The process was rather convoluted. To start I just did a search for the data as it was in my database - artist, title, label and catalog number. But discogs often has multiple entries for each record - maybe it was released in different countries, or re-released, or has different entries for promos, test pressings and white labels. So my starting algorithm was as follows:

  • Match the full data in my database to a search request to Discogs API.
  • If one and only one result is returned, take that one and link it.
  • If more than one result is returned, filter out the ones for promos, mispresses, white labels, etc.
  • If there is still just one result, use that one. Otherwise mark the number of results returned in the database and move onto the next record.

This matched a couple hundred out of the couple thousand records in my database. Most of my records got 0 matches to Discogs, some still had multiple matches - anywhere from 2 to 35. So I started reviewing the ones with multiples by hand, and I realized that for most of the records with under 5 matches the matches were pretty much equivalent. So for those I just took the first match and assigned it. This matched another couple hundred records.

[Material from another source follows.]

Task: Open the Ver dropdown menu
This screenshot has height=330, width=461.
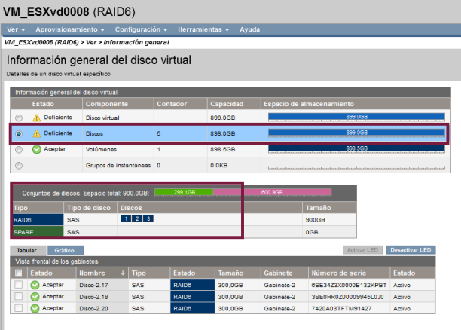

Now I put aside the few remaining records with from 5 to 35 potential matches and focused on the thousand or so that had no matches. Reviewing some of them manually, I found that many of them were due to typos in my database. So my next step was to omit the artist field and just check the title, label and catalog number. I got another couple hundred matches using this method. Then I went on and just searched using the catalog number. This method matched about half of the remaining unmatched records - but I had to manually verify each match because some catalog numbers are not unique.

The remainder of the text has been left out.